Matthew Hughes: Template

There are many refreshing things about Matthew Hughes’ novels: The old-style galactic empire feel of the setting, and quirky sense of humor he puts into his writing, and even the brevity of his novels, which pack a lot of ideas and plot into stories typically under 300 pages. Template weighs in at under 200 pages, yet it’s not only one of his best, but it’s an excellent introduction to his Archonate universe.

Conn Labro is a professional duelist on the world of Thrais, and also an indentured servant on a world where everything is for sale. But when his owner and patron is killed, Conn is bought by an off-world consortium – or nearly so, as a man he’s gamed with weekly for his entire life has also been murdered, and willed Conn enough money to pay off his debt. More significantly, he’s given Conn a bearer chip which seems to be what the assassins are after. Accompanied by a woman from Old Earth, Jenore Mordene, Conn leaves Thrais to learn what his friend really left him, but he also finds the galaxy to be a much more diverse place than he’d ever expected.

Template wanders all over the place, and yet it’s a pretty terrific book. Initially I’d summarize Conn Labro as being “a Libertarian Mr. Spock”: His upbringing on Thrais makes him believe that all aspects of human endeavor of transactional, things being bought, sold and exchanged, and that anything else is irrational. Yet every other world is considerably different from Thrais, not least the archipelago on Old Earth where Jenore grew up, which is based around art and lacks monetary currency. Hughes comes up with a nifty way to consider different cultures in the Archonate via a brother and sister who have come up with the idea that every human society is based on one of the seven deadly sins. It’s a fun mental exercise.

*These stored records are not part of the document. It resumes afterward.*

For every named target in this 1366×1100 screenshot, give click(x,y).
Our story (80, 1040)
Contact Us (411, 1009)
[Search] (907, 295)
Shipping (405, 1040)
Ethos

Conn’s story is his personal odyssey to learn where he comes from (and why that matters), and where he belongs. So he has to grow emotionally to understand how to relate to other people, and a lot of the suspense comes from him making some poor choices along the way. For much of the book he has Jenore to help guide him and inform him, but eventually he has to control his own destiny. Fortunately he’s not without skills of his own (professional duelist, remember?).

While the book drags a bit in the middle when Conn and Jenore are on Old Earth and the plot doesn’t move forward very much (what does it mean when a book under 200 pages “drags a bit in the middle”?), and one could argue that the cultures Hughes portrays are too simplistic to be plausible, it’s still a really fun story. And besides, Hughes at his best – and this is him at his best – portrays both the people and the cultures of the Archonate as a little absurd, having a bit of the feel of a fable even in an otherwise serious story. (It’s not so different from, say, the races in John Scalzi’s Old Man’s War series, actually.)

Overall Template is one of Hughes’ best books, and should appeal to anyone who likes space opera, adventure, or just good old galactic empire science fiction.

2 thoughts on “Matthew Hughes: Template”

  1. Matthew Hughes comments on this review on his news page:

    Although, technically, the Ten Thousand Worlds are not an empire; as far as I can tell, each world is self-governing, but I’ve only visited a few so far.

    A fair point. I haven’t quite figured out how the Archonate relates to the rest of the Ten Thousand Worlds – does it only rule Old Earth? That’s how it seems to play out in the books, but I haven’t been to clear on it.

    When I say “galactic empire science fiction” I’m thinking of authors like Isaac Asimov’s Foundation books, H. Beam Piper’s future history stories, Iain Banks’ Culture novels, and the like. It’s true that both of those examples have a galactic empire (in varying stages of formation or decay), while the Ten Thousand Worlds apparently do not. But intrinsic feel of a diverse humanspace is still there, though, and the Archonate itself provides a strong “empire-like feel” – even though I guess it’s not a galactic empire – because the stories spend so much time on Old Earth.

    In other words, if you think of what the novels featuring galactic empires feel like, then I think you’ll find a lot of that in the Archonate stories. But you’ll find a lot of different stuff, too (it’s hard to imagine two SF writers more different in style than Matthew Hughes and Iain Banks, for instance).

  2. Long, long ago, in the first draft of the first Archonate novel, Fools Errant, I referred to the Archon as “ruler of those parts of Old Earth still inhabited by human beings.”

    As the whole thing has developed into umpteen stories and novels, I’ve used “the Archonate” as a handy catch-all term for this entirely improbable far-future civilization that occupies our arm of the galaxy. In that milieu, Old Earth has become a forgotten little corner of The Spray, with only a decided minority of the inhabitants of the Ten Thousand Worlds having, at best, even vaguely heard of the place. A number of other planets have been put forward as the original human homeworld, not that anyone much cares. Put it this way: Old Earth means about as much to the Ten Thousand Worlds as Uruk does to us.

    The models for the Ten Thousand Worlds are, of course, Jack Vance’s Gaean Reach and Alastor Cluster novels. But in my teens — also long, long ago — I used to read all the Galactic Empire pedlars — Heinlein, Asimov, Blish, et al. — and I’m sure bits of them have stuck to the walls in the back of my mind.